■ REQUIRED WORK
Reproduce the records exactly.

■ GIVEN RECORDS

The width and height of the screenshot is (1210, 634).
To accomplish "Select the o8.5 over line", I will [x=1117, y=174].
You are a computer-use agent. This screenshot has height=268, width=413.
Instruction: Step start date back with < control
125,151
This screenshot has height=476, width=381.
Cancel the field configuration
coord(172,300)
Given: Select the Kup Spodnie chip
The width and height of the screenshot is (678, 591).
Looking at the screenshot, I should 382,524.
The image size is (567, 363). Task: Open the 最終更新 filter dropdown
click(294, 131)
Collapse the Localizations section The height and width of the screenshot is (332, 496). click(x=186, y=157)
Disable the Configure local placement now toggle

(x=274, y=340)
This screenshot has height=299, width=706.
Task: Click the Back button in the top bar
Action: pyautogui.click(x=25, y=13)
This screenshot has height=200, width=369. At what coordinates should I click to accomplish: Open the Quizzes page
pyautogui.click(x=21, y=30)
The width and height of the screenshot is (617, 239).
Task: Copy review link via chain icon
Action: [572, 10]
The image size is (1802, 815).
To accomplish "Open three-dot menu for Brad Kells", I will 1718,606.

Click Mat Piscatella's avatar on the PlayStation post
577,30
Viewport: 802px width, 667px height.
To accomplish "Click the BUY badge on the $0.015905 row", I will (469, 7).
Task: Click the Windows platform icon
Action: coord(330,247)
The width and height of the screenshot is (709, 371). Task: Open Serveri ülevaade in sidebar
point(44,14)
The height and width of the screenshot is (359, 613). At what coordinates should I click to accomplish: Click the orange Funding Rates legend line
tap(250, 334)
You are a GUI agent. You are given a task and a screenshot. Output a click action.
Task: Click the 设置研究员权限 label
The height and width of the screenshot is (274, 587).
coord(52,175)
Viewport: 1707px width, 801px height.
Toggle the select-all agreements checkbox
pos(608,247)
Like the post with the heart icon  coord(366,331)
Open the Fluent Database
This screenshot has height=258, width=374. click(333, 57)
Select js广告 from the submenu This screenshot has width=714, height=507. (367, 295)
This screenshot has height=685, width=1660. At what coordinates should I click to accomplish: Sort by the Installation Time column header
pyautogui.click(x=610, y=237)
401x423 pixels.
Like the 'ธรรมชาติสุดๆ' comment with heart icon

■ EXERCISE SOLUTION
The width and height of the screenshot is (1210, 634).
To accomplish "Select the o8.5 over line", I will [x=1117, y=174].
You are a computer-use agent. This screenshot has height=268, width=413.
Instruction: Step start date back with < control
125,151
This screenshot has height=476, width=381.
Cancel the field configuration
coord(172,300)
Given: Select the Kup Spodnie chip
The width and height of the screenshot is (678, 591).
Looking at the screenshot, I should 382,524.
The image size is (567, 363). Task: Open the 最終更新 filter dropdown
click(294, 131)
Collapse the Localizations section The height and width of the screenshot is (332, 496). click(x=186, y=157)
Disable the Configure local placement now toggle

(x=274, y=340)
This screenshot has height=299, width=706.
Task: Click the Back button in the top bar
Action: pyautogui.click(x=25, y=13)
This screenshot has height=200, width=369. At what coordinates should I click to accomplish: Open the Quizzes page
pyautogui.click(x=21, y=30)
The width and height of the screenshot is (617, 239).
Task: Copy review link via chain icon
Action: [572, 10]
The image size is (1802, 815).
To accomplish "Open three-dot menu for Brad Kells", I will 1718,606.

Click Mat Piscatella's avatar on the PlayStation post
577,30
Viewport: 802px width, 667px height.
To accomplish "Click the BUY badge on the $0.015905 row", I will (469, 7).
Task: Click the Windows platform icon
Action: coord(330,247)
The width and height of the screenshot is (709, 371). Task: Open Serveri ülevaade in sidebar
point(44,14)
The height and width of the screenshot is (359, 613). At what coordinates should I click to accomplish: Click the orange Funding Rates legend line
tap(250, 334)
You are a GUI agent. You are given a task and a screenshot. Output a click action.
Task: Click the 设置研究员权限 label
The height and width of the screenshot is (274, 587).
coord(52,175)
Viewport: 1707px width, 801px height.
Toggle the select-all agreements checkbox
pos(608,247)
Like the post with the heart icon  coord(366,331)
Open the Fluent Database
This screenshot has height=258, width=374. click(333, 57)
Select js广告 from the submenu This screenshot has width=714, height=507. (367, 295)
This screenshot has height=685, width=1660. At what coordinates should I click to accomplish: Sort by the Installation Time column header
pyautogui.click(x=610, y=237)
401x423 pixels.
Like the 'ธรรมชาติสุดๆ' comment with heart icon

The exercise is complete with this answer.